Anyway, that's not what this post was about. I wanted to offer an example of what I call a Fibonacci friendly stock. In this case, Apple Computer (AAPL).
Not long ago, I pointed out that Apple was at a resistance point and that it would make a fairly safe short. This turned out well. One reader sent me a nice note saying he had made 40% on the puts for this based on the suggestion. Anyway, as you can see from the daily chart below, AAPL does tend to "cling" and "bounce off" its resistance lines. I've highlighted some areas in particular.
What's cool about these is that they make great exit points too. Take a look at this graph, which is the minute-by-minute chart of AAPL over the recent past:
I've marked five levels on the intraday chart where AAPL does this "bounce." For the recent short suggestion, the ideal time to close it out would have been the area marked as "5". As you can see, it touched the resistance line perfect before flipping around higher.
Fibs definitely don't work with all securities, but when you find one that is Fibonacci friendly, it tends to consistently behave that way.
2 comments:
So the market did take support and once again confirmed that this baby loves good news.
My positions are still very light and want to see the 11430 breakout on the DJIA before my bullish commitment increases.
As for AAPL, a straddle is the best bet at this price with an anticipated price movement of 15% in either direction in the coming days. I am still bullish on this stock for now.
My statement Sunday night was "I think we’re seeing a buying opportunity!"

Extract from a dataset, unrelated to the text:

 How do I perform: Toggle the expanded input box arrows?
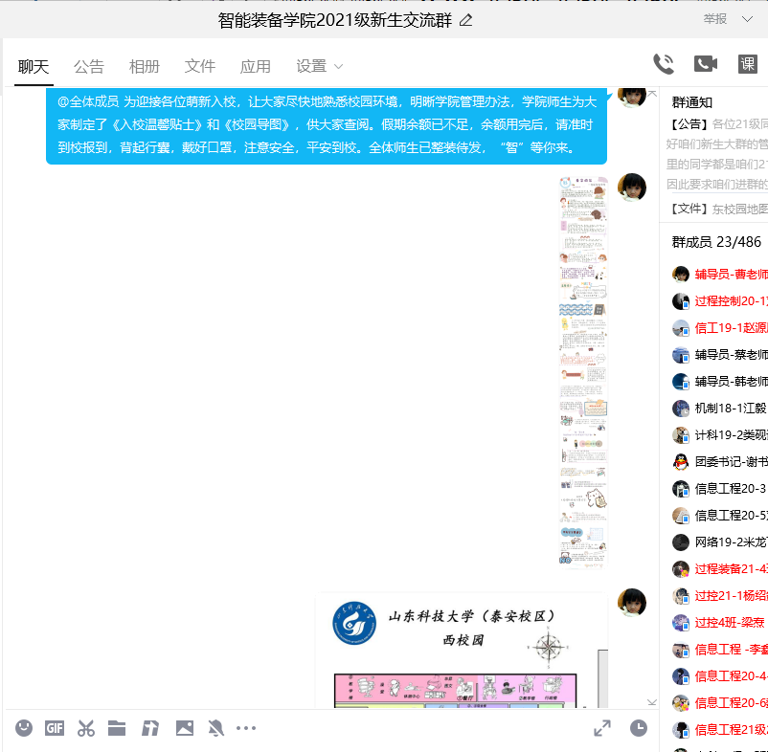[602, 728]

I also wrote "THE key action of the last week was the violation of the October – March uptrend line. The index busted that line on Tuesday and then fell about a full percent, which, in today’s non-volatile times, counts as a “trouncing.” With that violation, we also violated the 1295-ish horizontal support. The index fell to the 50 DMA and stuck there. All the action of last week took place on low volume, except for Tuesday’s fall, which had average volume, and the week was very lightly traded. We have two alternate interpretations of this event.
Interpretation #1: The long-awaited crash is here, and the penetration of 1300-1310 was the elusive “blow-off rally,” and the action Monday will be a continuation of the fall.
Interpretation #2: The violation of trendlines triggered program selling, which took over due to the light volume, and either (a) Monday will be very bullish or (b) we will need a catalyst to kick us back over 1295-ish."
I believe it was #2(a), but I was off by a day.